Only one span of the listing below is wanted: the lines from the one with "Компрессоры воздушные (ременной" through the one with "Оплата и доставка (196, 57)", reproduced exactly, both ends kept.

*Provided material*
BEGIN

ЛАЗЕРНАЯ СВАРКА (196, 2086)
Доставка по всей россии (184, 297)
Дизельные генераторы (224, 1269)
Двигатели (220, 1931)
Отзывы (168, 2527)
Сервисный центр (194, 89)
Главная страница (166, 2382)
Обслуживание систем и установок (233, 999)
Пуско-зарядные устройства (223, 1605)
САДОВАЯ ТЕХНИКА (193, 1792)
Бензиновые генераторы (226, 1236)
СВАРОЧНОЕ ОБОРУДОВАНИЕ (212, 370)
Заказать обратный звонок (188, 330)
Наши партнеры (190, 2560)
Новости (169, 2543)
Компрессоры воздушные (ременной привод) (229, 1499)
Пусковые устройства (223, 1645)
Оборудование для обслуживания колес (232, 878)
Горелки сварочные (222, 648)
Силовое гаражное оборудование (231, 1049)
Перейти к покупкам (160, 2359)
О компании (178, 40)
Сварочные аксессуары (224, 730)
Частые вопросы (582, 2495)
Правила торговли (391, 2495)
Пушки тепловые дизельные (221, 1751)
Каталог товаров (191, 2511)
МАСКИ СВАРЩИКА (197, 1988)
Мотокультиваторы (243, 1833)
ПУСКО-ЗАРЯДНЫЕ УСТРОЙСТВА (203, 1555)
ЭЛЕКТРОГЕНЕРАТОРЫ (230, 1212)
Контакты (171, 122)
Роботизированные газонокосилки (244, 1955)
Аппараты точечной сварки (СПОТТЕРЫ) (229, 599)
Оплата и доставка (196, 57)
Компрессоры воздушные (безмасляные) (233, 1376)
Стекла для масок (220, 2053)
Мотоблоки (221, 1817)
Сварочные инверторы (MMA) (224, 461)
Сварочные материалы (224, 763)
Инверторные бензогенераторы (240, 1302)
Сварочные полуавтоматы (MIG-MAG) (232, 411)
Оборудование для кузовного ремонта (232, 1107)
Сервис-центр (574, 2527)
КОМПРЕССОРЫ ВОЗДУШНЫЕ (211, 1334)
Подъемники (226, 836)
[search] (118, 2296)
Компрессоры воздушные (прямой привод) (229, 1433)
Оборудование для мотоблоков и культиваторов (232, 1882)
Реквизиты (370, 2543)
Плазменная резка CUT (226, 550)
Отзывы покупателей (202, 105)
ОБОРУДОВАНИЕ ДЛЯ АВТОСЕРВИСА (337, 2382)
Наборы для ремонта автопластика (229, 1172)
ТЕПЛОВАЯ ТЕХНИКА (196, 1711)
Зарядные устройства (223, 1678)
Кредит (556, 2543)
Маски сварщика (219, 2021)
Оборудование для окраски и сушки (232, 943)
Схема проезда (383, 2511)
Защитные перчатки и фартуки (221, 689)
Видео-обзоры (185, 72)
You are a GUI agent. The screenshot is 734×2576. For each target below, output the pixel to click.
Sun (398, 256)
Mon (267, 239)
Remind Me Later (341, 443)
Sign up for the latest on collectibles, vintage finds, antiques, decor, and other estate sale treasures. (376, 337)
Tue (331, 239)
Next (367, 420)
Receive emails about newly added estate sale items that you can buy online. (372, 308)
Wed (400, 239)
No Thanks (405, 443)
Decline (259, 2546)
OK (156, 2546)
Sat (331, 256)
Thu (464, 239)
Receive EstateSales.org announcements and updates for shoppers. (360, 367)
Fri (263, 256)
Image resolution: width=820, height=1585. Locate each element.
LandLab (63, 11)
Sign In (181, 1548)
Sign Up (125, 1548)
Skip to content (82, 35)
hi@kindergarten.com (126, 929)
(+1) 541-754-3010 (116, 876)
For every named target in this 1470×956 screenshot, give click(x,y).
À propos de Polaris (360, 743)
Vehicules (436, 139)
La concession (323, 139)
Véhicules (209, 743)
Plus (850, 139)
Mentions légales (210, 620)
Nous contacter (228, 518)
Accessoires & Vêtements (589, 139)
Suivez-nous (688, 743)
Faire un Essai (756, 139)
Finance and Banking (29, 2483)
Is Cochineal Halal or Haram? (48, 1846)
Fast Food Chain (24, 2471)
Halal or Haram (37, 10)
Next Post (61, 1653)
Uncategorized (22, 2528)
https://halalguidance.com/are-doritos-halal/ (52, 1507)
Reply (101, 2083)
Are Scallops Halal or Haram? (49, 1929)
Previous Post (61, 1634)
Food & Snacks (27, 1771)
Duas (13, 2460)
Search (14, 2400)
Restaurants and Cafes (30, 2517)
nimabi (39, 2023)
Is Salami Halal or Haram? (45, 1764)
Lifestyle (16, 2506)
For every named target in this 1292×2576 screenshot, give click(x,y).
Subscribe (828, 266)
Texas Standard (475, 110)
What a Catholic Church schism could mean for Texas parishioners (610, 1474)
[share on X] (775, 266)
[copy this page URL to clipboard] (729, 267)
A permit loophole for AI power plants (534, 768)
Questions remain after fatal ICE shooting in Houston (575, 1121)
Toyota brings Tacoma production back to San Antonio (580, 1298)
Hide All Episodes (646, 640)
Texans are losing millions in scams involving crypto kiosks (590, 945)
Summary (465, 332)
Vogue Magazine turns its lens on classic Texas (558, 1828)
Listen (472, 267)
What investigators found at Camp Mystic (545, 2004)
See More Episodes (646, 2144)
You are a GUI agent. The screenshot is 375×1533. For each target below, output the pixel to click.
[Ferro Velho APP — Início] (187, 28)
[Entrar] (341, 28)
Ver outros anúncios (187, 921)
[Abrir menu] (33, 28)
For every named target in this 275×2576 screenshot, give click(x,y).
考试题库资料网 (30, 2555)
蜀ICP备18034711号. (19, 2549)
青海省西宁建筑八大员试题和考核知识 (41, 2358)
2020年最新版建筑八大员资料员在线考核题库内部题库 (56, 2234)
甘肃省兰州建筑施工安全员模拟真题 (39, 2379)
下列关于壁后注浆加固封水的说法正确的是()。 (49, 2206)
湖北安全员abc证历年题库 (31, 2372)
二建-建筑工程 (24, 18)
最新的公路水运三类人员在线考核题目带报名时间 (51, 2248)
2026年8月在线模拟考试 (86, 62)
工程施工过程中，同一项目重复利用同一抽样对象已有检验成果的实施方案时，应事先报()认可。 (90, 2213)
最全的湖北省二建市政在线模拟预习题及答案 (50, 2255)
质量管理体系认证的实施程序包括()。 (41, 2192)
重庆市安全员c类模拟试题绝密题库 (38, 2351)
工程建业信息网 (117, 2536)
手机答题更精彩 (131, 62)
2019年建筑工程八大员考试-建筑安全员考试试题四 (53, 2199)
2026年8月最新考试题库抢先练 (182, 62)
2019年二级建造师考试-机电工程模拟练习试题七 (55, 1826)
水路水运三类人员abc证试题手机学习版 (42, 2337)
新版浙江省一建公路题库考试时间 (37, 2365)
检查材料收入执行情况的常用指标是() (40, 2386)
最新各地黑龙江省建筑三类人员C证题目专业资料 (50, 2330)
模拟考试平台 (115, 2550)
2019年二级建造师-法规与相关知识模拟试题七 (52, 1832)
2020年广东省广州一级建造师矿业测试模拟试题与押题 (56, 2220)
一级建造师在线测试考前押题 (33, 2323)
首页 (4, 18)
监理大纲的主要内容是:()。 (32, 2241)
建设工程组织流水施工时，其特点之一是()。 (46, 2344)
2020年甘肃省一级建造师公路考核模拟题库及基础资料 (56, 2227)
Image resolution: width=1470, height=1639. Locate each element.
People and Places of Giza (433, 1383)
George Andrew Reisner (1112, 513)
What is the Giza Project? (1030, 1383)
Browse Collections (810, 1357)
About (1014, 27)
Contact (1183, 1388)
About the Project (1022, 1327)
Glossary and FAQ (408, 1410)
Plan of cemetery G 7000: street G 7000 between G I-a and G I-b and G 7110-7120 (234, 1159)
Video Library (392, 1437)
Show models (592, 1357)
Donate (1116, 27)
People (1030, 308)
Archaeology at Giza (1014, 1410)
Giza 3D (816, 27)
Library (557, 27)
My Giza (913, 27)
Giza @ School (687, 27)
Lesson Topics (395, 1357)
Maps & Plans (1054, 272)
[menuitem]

END

*Solution*
Компрессоры воздушные (ременной привод) (229, 1499)
Пусковые устройства (223, 1645)
Оборудование для обслуживания колес (232, 878)
Горелки сварочные (222, 648)
Силовое гаражное оборудование (231, 1049)
Перейти к покупкам (160, 2359)
О компании (178, 40)
Сварочные аксессуары (224, 730)
Частые вопросы (582, 2495)
Правила торговли (391, 2495)
Пушки тепловые дизельные (221, 1751)
Каталог товаров (191, 2511)
МАСКИ СВАРЩИКА (197, 1988)
Мотокультиваторы (243, 1833)
ПУСКО-ЗАРЯДНЫЕ УСТРОЙСТВА (203, 1555)
ЭЛЕКТРОГЕНЕРАТОРЫ (230, 1212)
Контакты (171, 122)
Роботизированные газонокосилки (244, 1955)
Аппараты точечной сварки (СПОТТЕРЫ) (229, 599)
Оплата и доставка (196, 57)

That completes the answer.